On Wednesday 5 February we were delighted to welcome Steve Williams from Wellingborough with his talk “Sports Photography – From Athletics to Tennis”.

Steve is mad about sport and likes nothing more than photographing it.

Steve’s aim was to show us that you do not need a press pass to photograph sport.  There is plenty of amateur and professional sport around.  His advice was just phone up and ask if you can come along and take photographs.  He has often been allowed into events free and given all necessary access to take his photographs.  And it is often possible to get great images from the public areas.

Nor, he said, do you need the biggest and fastest lenses to get good images at sports events.
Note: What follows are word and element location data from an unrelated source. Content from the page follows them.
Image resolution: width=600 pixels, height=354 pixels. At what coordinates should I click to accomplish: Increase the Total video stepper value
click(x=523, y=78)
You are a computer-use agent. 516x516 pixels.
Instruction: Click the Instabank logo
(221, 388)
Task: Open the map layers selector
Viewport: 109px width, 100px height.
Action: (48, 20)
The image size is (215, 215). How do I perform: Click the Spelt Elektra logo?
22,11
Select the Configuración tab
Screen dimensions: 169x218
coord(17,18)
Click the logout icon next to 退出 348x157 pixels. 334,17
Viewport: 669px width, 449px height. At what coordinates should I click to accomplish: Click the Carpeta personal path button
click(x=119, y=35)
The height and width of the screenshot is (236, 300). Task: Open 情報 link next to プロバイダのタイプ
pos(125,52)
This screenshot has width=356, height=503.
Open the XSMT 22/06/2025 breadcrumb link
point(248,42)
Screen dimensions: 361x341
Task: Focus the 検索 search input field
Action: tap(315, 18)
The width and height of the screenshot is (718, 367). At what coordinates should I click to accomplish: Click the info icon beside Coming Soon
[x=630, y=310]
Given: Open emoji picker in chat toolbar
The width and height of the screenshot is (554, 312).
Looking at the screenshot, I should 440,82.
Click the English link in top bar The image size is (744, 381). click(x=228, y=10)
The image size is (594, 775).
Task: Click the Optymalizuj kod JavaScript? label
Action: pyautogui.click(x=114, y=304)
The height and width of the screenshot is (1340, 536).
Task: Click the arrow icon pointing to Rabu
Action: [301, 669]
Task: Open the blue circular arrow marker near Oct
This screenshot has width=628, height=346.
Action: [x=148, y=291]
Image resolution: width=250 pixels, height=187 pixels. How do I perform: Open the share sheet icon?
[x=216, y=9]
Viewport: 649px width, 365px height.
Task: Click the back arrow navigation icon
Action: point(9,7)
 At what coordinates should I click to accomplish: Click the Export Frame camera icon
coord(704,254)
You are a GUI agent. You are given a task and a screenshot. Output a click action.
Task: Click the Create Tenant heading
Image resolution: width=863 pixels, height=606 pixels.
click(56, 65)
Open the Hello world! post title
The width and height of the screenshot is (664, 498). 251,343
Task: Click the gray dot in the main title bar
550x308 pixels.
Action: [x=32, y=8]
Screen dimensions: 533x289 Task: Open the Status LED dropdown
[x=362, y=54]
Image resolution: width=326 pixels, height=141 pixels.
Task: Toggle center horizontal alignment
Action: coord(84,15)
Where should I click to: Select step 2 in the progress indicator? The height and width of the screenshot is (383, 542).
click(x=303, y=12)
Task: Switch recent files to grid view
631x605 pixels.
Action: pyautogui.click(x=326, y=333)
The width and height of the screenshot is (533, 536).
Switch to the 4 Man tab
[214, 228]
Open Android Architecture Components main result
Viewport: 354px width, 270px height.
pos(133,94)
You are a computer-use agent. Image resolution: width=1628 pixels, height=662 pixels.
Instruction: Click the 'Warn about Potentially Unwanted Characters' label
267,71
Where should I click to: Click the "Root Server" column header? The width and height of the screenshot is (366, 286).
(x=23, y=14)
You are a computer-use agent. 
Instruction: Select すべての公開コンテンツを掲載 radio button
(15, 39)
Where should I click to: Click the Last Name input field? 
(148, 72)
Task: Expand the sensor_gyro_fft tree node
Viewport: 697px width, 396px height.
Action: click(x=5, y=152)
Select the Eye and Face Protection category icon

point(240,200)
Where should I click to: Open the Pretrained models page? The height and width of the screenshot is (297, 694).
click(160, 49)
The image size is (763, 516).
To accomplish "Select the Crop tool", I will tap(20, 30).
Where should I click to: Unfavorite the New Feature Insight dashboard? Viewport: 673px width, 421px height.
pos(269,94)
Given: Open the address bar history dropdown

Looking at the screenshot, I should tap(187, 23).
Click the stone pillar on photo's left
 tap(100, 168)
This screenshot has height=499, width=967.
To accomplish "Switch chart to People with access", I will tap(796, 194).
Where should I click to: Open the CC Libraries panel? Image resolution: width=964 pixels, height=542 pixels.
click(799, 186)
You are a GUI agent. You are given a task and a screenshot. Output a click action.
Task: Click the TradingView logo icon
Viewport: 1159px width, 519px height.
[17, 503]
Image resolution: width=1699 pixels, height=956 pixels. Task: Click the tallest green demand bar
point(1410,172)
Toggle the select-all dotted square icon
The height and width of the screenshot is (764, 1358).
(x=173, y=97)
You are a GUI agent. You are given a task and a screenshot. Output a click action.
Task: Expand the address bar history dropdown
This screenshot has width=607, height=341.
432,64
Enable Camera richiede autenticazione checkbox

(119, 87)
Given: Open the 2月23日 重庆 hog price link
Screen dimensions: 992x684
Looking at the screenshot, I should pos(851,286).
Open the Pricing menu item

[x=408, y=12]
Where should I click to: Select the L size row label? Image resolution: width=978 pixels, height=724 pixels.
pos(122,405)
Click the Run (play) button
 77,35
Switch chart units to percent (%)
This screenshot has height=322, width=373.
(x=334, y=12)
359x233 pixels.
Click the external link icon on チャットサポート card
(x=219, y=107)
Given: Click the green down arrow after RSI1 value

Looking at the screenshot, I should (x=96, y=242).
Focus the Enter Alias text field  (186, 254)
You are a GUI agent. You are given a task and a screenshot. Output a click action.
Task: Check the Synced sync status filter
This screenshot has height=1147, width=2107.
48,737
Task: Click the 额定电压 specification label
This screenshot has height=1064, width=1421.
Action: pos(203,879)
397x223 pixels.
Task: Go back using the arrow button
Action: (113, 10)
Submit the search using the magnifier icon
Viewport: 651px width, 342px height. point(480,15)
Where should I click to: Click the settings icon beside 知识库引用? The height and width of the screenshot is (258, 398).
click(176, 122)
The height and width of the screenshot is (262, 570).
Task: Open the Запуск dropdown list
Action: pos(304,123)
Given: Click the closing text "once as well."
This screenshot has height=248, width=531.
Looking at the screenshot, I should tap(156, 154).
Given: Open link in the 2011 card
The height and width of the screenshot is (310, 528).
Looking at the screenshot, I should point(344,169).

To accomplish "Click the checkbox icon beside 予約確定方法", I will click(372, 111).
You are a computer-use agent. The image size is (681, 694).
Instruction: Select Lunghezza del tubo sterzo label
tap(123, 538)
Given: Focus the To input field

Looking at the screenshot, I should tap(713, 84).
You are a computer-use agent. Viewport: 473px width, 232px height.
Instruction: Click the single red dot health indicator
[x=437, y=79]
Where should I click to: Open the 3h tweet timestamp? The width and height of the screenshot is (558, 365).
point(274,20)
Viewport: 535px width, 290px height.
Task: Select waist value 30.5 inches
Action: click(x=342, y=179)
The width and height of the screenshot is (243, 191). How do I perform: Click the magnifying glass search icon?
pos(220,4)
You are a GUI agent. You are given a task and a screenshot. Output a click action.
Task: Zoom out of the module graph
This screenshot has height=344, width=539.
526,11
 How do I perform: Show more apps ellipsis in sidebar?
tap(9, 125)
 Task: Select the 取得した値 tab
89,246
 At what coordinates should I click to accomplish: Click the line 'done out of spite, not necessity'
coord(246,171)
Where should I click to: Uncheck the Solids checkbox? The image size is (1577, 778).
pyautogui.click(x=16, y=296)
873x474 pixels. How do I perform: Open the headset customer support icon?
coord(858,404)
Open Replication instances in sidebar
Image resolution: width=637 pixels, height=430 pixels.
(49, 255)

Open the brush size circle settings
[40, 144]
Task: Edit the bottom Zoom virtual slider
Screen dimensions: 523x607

Steve has been using Olympus kit since 2018 and shoots with the Olympus E-M1 Mk II and a selection of Olympus Pro lens.  The Olympus “four thirds” system has a crop factor of about x2 giving greater magnification.

He recommends starting in continuous shooting mode.  But he has been doing this sort of photography for so long now that he can often get his image using single shot shooting.  And he is happy to rely on autofocus for the vast majority of his shots.

He aims for sharp shots and is happy to experiment with shutter speeds to get the right effect.  Judges in competitions often complain about the crowded or busy background in sports images.  But, even using a wide aperture and looking for the most advantageous shooting position, you usually can’t do much about the background.

Steve’s talk covered a very wide variety of sports.

There was athletics, cricket (about the only sport Steve does not like), tennis, speedway, American football (“hard to photograph as there’s so much going on”), motocross, canoeing (at Lee Valley), ice hockey (at Milton Keynes), three-day eventing, “tough mudder” races, football, weightlifting, polo, windsurfing, kitesurfing and surfing (in Hawaii!), basketball, rugby, quadbike and sidecar racing, greyhound racing (at Towcester), motorbike racing (at Mallory Park and Silverstone), and jet ski racing.

The huge variety of sports covered, with the vast number of images he showed us, made this a veritable feast for the sports fans among us.  And, on the photography front, it certainly proved that there are plenty of easily accessed opportunities available to develop our skills in this sort of photography.